I am in the biggest crisis of my life and I no longer have anyting left in the tank.(BTW I am awaiting diagnosis) My dad died in April of Covid leaving me to look after my 80yo mum who is house bound. I did get carers in but had to maintain the house and finally start of August she went into a care home. I single handed dealt with all paperwork, funeral, care home, and clearing their house, it was hell. I thought I had now got my life back but it is getting worse. I have also been furloughed from work until a few weeks ago.
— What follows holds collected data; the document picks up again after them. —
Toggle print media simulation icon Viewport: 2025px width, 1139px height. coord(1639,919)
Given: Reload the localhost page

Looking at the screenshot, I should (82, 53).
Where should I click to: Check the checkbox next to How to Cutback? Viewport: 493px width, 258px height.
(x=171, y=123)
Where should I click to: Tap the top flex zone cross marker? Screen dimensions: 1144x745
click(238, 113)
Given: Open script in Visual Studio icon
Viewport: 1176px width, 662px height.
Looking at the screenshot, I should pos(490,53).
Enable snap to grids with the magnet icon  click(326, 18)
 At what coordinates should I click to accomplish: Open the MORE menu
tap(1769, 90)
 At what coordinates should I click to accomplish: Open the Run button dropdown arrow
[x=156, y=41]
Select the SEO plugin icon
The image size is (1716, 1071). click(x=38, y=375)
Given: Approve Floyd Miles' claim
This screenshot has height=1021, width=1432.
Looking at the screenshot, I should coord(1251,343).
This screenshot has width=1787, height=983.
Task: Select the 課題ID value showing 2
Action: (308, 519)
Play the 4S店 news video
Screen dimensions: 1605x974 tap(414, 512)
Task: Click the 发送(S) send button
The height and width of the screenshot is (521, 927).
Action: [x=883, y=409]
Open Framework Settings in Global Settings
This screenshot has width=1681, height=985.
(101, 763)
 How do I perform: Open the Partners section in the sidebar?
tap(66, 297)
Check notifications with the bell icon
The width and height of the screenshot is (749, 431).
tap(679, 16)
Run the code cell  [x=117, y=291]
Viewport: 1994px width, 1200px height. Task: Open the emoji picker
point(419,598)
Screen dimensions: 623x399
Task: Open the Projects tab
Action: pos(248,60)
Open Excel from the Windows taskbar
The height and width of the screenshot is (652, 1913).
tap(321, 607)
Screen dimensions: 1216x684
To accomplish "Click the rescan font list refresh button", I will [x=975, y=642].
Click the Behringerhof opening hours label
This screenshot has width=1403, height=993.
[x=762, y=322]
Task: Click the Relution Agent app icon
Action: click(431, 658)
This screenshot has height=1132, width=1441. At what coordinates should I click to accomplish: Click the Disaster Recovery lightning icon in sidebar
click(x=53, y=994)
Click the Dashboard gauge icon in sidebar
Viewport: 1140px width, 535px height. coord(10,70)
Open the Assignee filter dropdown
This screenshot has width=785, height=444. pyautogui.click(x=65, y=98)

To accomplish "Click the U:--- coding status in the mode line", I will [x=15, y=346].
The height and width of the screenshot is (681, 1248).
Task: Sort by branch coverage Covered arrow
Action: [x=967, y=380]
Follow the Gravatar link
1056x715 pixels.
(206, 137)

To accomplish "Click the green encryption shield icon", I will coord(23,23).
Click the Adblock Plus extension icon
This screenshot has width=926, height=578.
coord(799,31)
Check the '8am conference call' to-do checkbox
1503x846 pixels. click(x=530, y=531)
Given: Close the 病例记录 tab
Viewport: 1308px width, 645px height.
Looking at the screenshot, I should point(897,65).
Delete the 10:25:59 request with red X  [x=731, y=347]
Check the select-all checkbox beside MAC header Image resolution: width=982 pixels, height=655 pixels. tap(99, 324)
I am now massivley struggling with simple tasks, went sick last week from work to avoid it. I feel like my computer (brain) has crashed and when rebooted windows was not working and half the apps have gone. I have always avoided difficult things and conflict in life but when something like that happens now I have a full meltdown. This morning was terrible. Stopped on the way to a job at motorway services, parked the car and got out and maybe just touched the next door car, the bloke leaped out threatened to do me over and called me every name under the sun, a nasty piece of work. Normally I give as good as I get but without sinking to his level. This morning I just got into my car and had a massive tearful meltdown for 30 min.
So question is does anybody else feel lockdown and the lack of needing to mask and fit it has affected their skills at masking and genrally coping? Since I realised I am probably Autistic last year I have been getting worse at not hiding it. For the first time I actually feel properly autistic, I have spent a year really wondering if I really am , know I know.